# ФРАГМЕНТ ДОКУМЕНТА

--*--

Русский реализм XIX века. Общество, знание, повествование — страница 73 из 97

.

Как резюмирует Кийко мысль Достоевского, «итак, бытие бога и „другого мира“ вытекает из признания бесконечности пространства, для которого справедливы иные, чем для Земли, неэвклидовы закономерности»[889]. Если борьба Ивана с неевклидовой геометрией иллюстрирует его неверие в другой мир, она также отражает и его ограниченное понимание этого мира.

Хотя у нас нет доказательств, большинство исследователей предполагает, что Достоевский столкнулся с неевклидовой геометрией в обзоре Гельмгольца, который появился на русском языке в журнале «Знание» в 1876 году. Известна реакция Чернышевского на эту статью: признавая Гельмгольца как «одного из величайших ‹…› натуралистов», критик с нигилистической/позитивистской уверенностью, какой Иван не полностью обладает, отвергает неевклидову геометрию как «детскую шалость, не стоящую внимания»[890]. Хотя Гельмгольц, как и в Европе, повсеместно читался в России, Достоевский мог также встретить ответ Джорджа Генри Льюиса Гельмгольцу в посмертно изданных «Вопросах о жизни и духе», первые два тома которых появились в русском переводе в «Знании» в 1876 году, в комплекте с Приложением «О мнимой геометрии и истине аксиом».

--*--

# ИСХОДНЫЕ ДАННЫЕ
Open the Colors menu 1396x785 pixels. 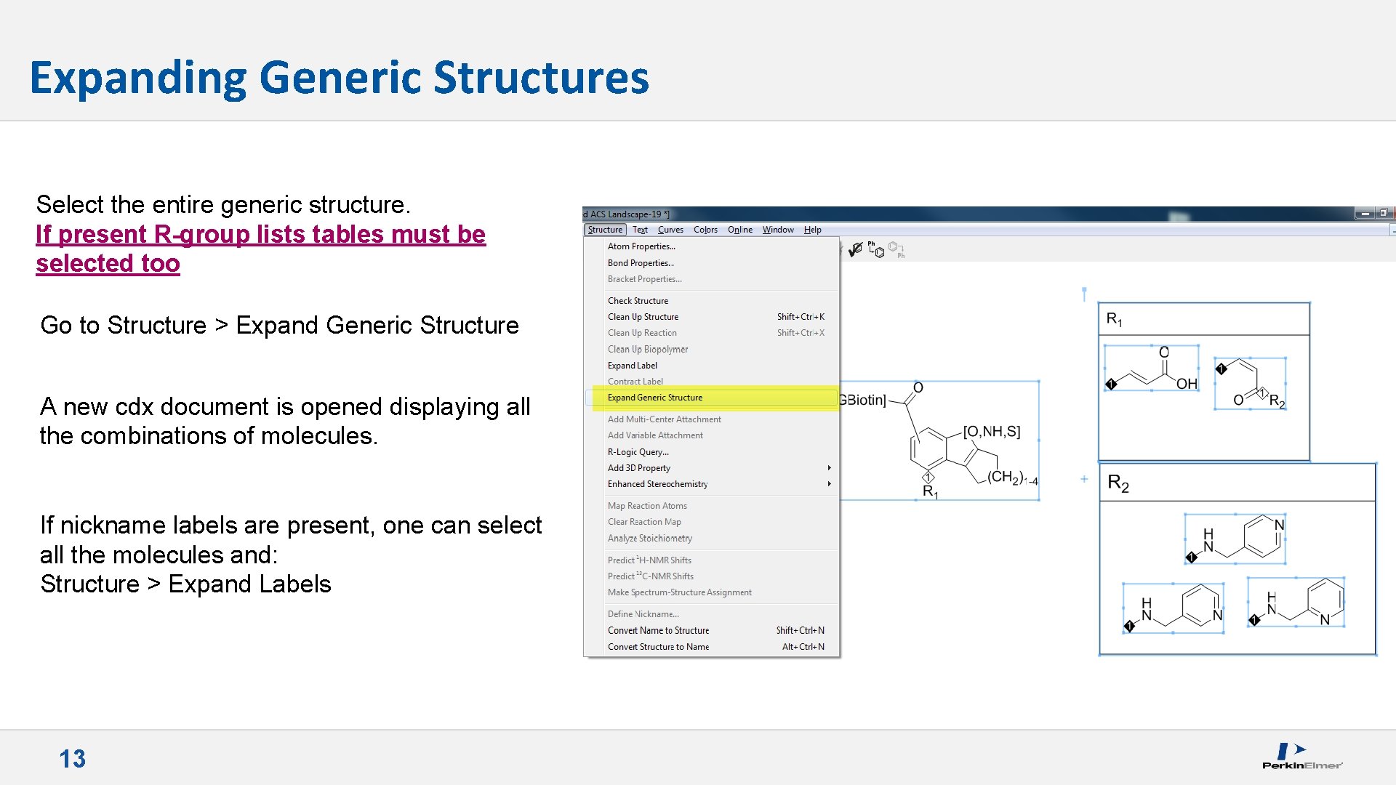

--*--

# ЗАДАНИЯ
1 > В каком журнале и в каком году обзор Гельмгольца появился на русском языке, согласно фрагменту о неевклидовой геометрии?
2 > Перепишите без изменений часть фрагмента о неевклидовой геометрии от слов «Русский реализм XIX» до слов «понимание этого мира.».

# ОЖИДАЕМЫЕ ОТВЕТЫ
1 > В журнале «Знание» в 1876 году.

2 >
Русский реализм XIX века. Общество, знание, повествование — страница 73 из 97

.

Как резюмирует Кийко мысль Достоевского, «итак, бытие бога и „другого мира“ вытекает из признания бесконечности пространства, для которого справедливы иные, чем для Земли, неэвклидовы закономерности»[889]. Если борьба Ивана с неевклидовой геометрией иллюстрирует его неверие в другой мир, она также отражает и его ограниченное понимание этого мира.